Closed rouilj closed 6 months ago

rouilj commented 6 months ago

Why are there two functions: get_data_from_query and get_sample_data_from_query? What makes them different? Under what circumstances are they called?

Rename get_sample_data_from_query to better describe why it exists and what role it plays.

In `get_sample_data_from_query of the current chart.py on main I see code like:

            status_id = cl.get(nodeid, 'status')  # Get the status of the issue
            title = db.getclass('priority').get(title_id, 'name')  # Get the name of the priority
            status = db.getclass('status').get(status_id, 'name')
            data[title][status] += 1  # Increment count for the specific title and status

shouldn't instances of 'status', and 'priority' be the group[0] and group[1] names?

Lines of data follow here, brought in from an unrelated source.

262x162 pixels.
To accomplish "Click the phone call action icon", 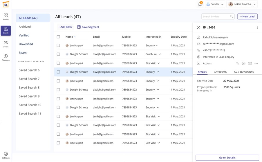I will pos(238,63).
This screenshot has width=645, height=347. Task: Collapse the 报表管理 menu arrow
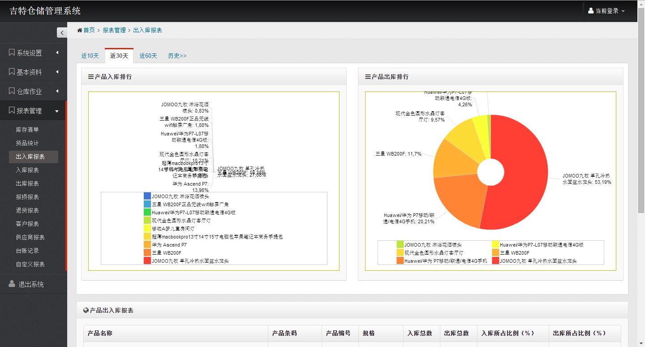57,111
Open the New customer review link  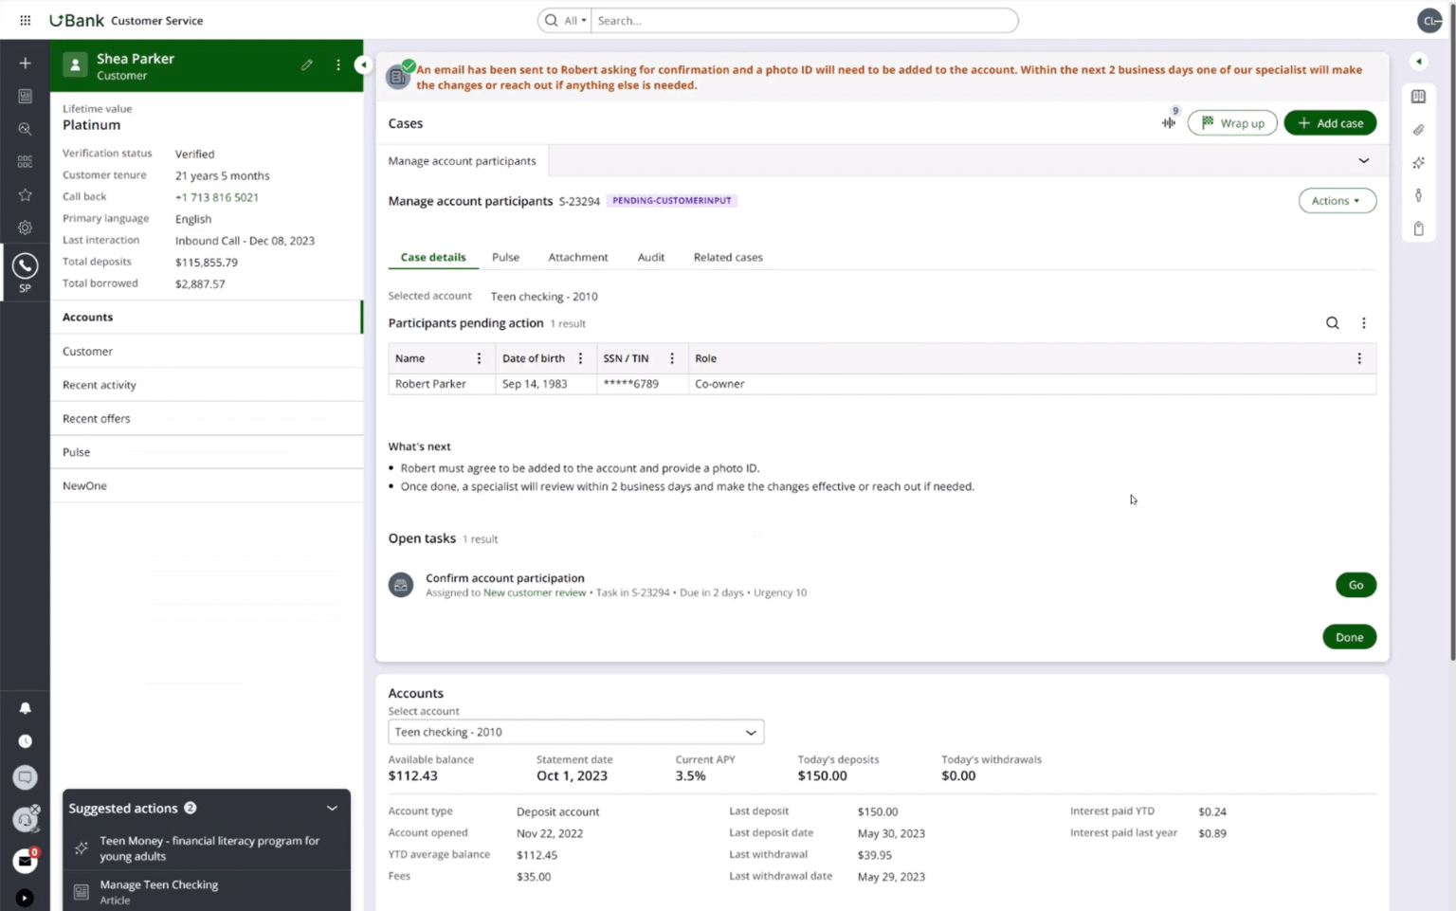[x=535, y=592]
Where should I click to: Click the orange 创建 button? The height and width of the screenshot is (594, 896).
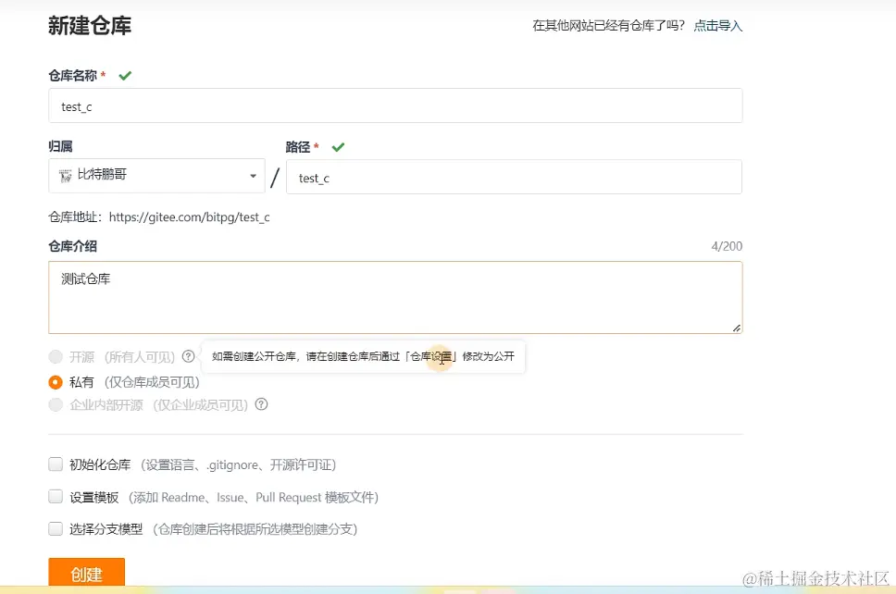coord(86,574)
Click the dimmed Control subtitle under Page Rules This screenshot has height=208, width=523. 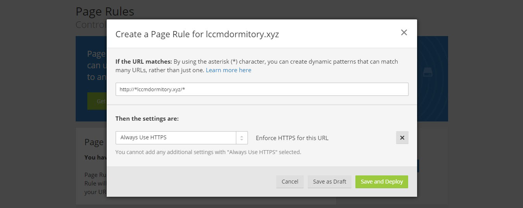tap(91, 24)
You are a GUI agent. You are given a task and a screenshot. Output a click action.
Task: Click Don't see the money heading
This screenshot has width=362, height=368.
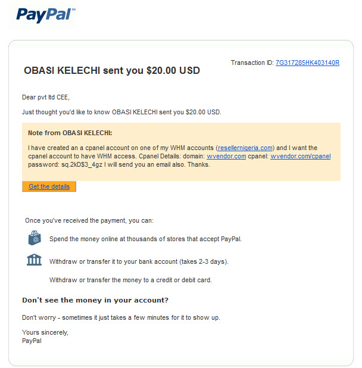(95, 300)
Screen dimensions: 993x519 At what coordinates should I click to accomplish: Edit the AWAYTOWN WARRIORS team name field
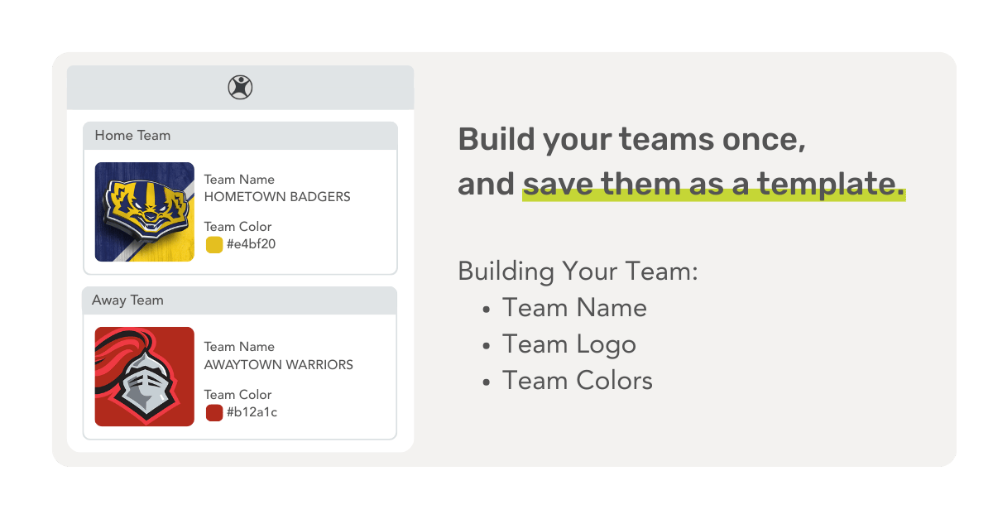(279, 364)
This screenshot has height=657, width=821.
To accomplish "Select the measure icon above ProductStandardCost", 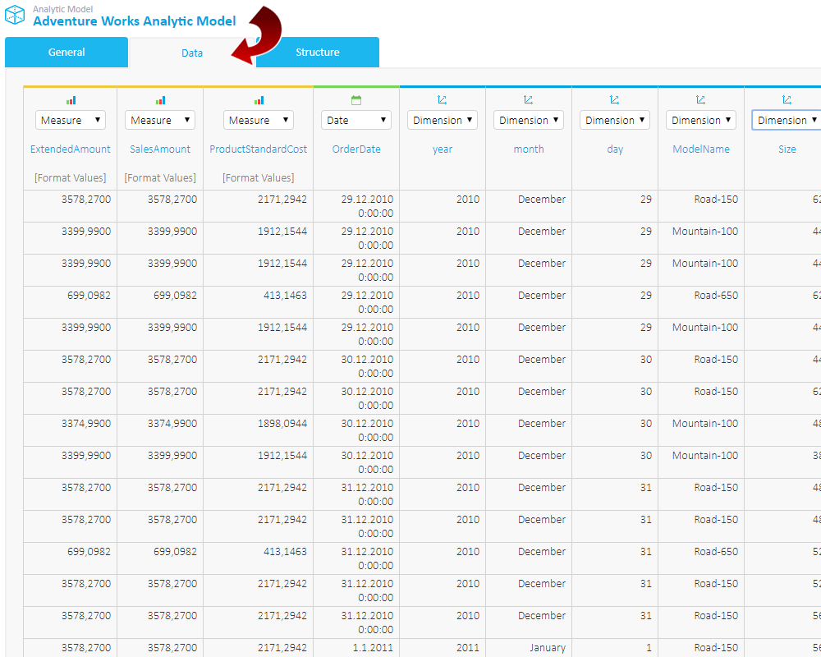I will pos(258,99).
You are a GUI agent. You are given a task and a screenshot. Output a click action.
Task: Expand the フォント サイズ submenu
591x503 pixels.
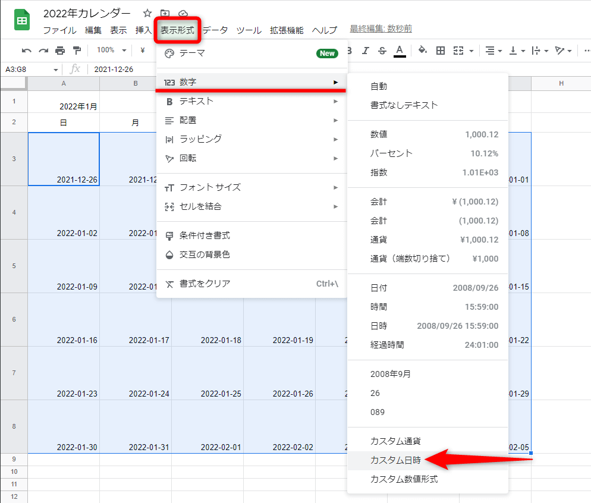coord(251,187)
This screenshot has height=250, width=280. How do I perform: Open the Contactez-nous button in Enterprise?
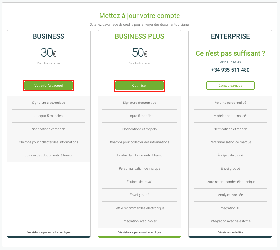(x=230, y=86)
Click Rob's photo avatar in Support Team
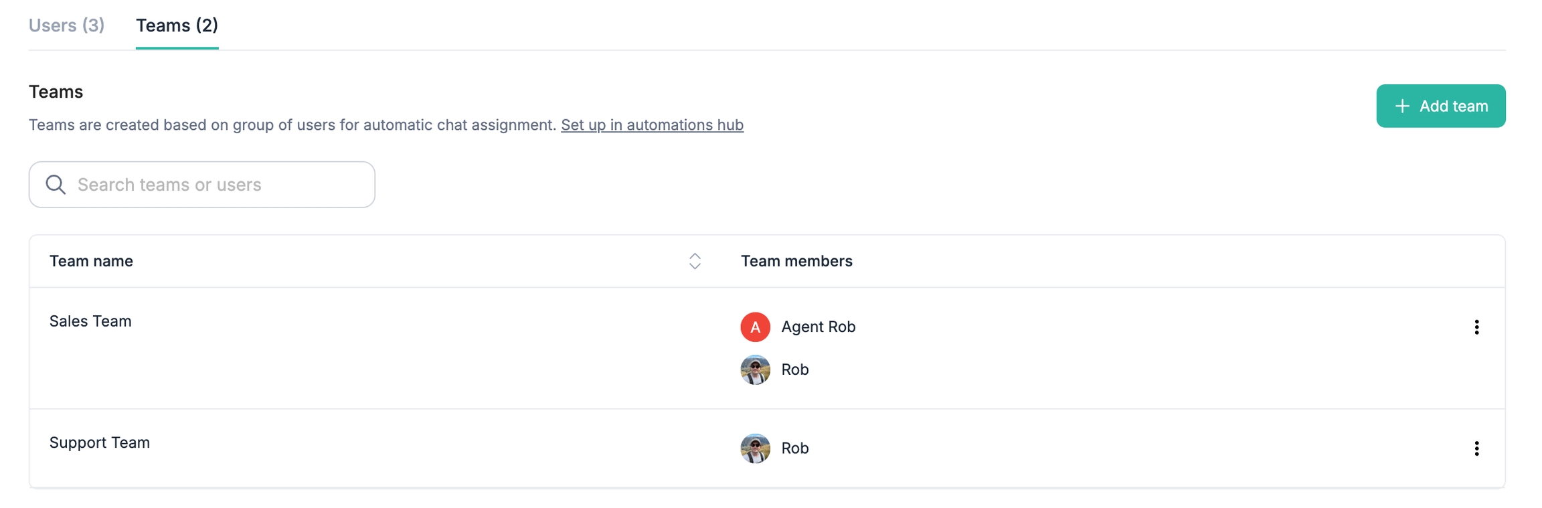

If so than the variable names status and title should be changed to match the contents of these variables.

This seems to be a holdover from the original less flexible single group implementation.

rouilj commented 6 months ago

Pratik, I think your changes that landed on main fixed the issues originally brought up. So I am retargeting this to the get_data_from_query method.

You have:

            # set the key value based on the property type
            key1 = 'name'
            key2 = 'name'
            if first_prop == 'actor' or first_prop == 'assignedto' or first_prop
== 'creator':
                key1='username'
            if second_prop == 'actor' or second_prop == 'assignedto' or second_prop== 'creator':
                key2='username'

this can fail in a number of ways. An admin can modify the schema and add a new link property called "validator" that is a link to the User class. Your code wouldn't catch that.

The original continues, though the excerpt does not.